Prompt2NeRF-PIL: Fast NeRF Generation via Pretrained Implicit Latent
This addresses the need for faster and more efficient 3D scene generation from prompts, though it is incremental as it builds on existing NeRF and prompt-based methods.
The paper tackles the problem of slow and complex promptable NeRF generation by introducing Prompt2NeRF-PIL, which generates 3D objects via a single forward pass using a pre-trained implicit latent space, resulting in speedups of 3 to 5 times for existing methods like DreamFusion and Zero-1-to-3.
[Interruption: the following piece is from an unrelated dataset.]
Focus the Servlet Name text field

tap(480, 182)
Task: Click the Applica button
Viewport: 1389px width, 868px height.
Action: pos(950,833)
This paper explores promptable NeRF generation (e.g., text prompt or single image prompt) for direct conditioning and fast generation of NeRF parameters for the underlying 3D scenes, thus undoing complex intermediate steps while providing full 3D generation with conditional control. Unlike previous diffusion-CLIP-based pipelines that involve tedious per-prompt optimizations, Prompt2NeRF-PIL is capable of generating a variety of 3D objects with a single forward pass, leveraging a pre-trained implicit latent space of NeRF parameters. Furthermore, in zero-shot tasks, our experiments demonstrate that the NeRFs produced by our method serve as semantically informative initializations, significantly accelerating the inference process of existing prompt-to-NeRF methods. Specifically, we will show that our approach speeds up the text-to-NeRF model DreamFusion and the 3D reconstruction speed of the image-to-NeRF method Zero-1-to-3 by 3 to 5 times.